WHAT THIS TASK INVOLVES:
Rewrite the part of the gadget listings between "Recoil turns the" and "and shooting accuracy.", inclusive, changing "laser tag" to "paintball".

--- SUPPLIED PASSAGE Enclosed Below ---

Recoil AR Laser Guns

Recoil turns the backyard into an augmented-reality, first-person shooter game: think laser tag meets HALO. A portable wifi hub creates a localized, GPS-enabled battlefield while infrared-beam blasters (mounted with smartphones) sync to the network to track players’ positions (using Bluetooth, wifi, and GPS) and record the combat on screen, right down to health, ammo, and shooting accuracy.

Buy Now $78

Piper Computer

Piper is a DIY electronics kit for kids that includes everything they need ⏤ display, switches, mouse, a power source, Raspberry Pi 3 computer board ⏤ to both build a computer and program a custom version of Minecraft. The holistic experience is intended to teach both hands-on building chops, as well as problem-solving, critical thinking, and coding skills.

Buy Now $249

Sphero Ultimate Lighting McQueen

Tied to this summer’s Cars 3 release, Ultimate Lightning McQueen from Sphero (the same outfit that brought you BB-8 and R2-D2) is a smiling, speaking, smartphone-controlled race car. It features an LCD screen in the windshield that makes McQueen’s anthropomorphized animated eyes not only appear but act expressively, a light sensor that automatically turns on the high beams when it gets dark, and six motors — some of which power the car to speeds upwards of 6 mph. Sphero’s also loaded the car with over 300 different phrases.

--- End of Enclosed SUPPLIED PASSAGE ---
--- MATERIAL SHOWN Enclosed Below ---

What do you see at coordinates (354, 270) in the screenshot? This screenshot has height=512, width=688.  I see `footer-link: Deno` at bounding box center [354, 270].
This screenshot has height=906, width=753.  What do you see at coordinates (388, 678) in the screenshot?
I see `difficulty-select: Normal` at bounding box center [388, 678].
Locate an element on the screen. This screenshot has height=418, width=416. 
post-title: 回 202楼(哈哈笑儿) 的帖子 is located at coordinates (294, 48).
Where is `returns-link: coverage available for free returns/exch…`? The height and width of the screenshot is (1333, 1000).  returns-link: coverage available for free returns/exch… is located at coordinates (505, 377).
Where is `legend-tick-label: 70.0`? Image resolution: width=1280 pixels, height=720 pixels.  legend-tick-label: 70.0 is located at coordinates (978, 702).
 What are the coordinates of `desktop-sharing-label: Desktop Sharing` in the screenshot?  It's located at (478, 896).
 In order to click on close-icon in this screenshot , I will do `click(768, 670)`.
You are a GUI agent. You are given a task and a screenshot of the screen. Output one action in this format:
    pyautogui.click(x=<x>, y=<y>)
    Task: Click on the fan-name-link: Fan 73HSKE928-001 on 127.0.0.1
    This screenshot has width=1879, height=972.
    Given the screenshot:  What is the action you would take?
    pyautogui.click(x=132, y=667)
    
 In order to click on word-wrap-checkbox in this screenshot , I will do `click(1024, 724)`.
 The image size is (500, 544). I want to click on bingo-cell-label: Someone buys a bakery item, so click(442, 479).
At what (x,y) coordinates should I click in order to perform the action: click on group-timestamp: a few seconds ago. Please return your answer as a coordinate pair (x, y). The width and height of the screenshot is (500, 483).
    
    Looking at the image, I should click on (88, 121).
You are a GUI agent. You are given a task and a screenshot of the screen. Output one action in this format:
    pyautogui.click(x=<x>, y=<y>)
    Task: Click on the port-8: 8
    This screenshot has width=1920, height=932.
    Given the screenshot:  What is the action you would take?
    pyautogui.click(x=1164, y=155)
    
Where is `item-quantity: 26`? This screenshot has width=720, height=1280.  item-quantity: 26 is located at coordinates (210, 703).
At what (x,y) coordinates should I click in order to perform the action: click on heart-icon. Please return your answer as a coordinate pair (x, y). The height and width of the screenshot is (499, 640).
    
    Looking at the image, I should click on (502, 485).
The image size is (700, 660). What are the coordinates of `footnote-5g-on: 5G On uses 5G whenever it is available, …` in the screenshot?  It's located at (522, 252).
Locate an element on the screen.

--- End of Enclosed MATERIAL SHOWN ---

ANSWER SPACE:
Recoil turns the backyard into an augmented-reality, first-person shooter game: think paintball meets HALO. A portable wifi hub creates a localized, GPS-enabled battlefield while infrared-beam blasters (mounted with smartphones) sync to the network to track players’ positions (using Bluetooth, wifi, and GPS) and record the combat on screen, right down to health, ammo, and shooting accuracy.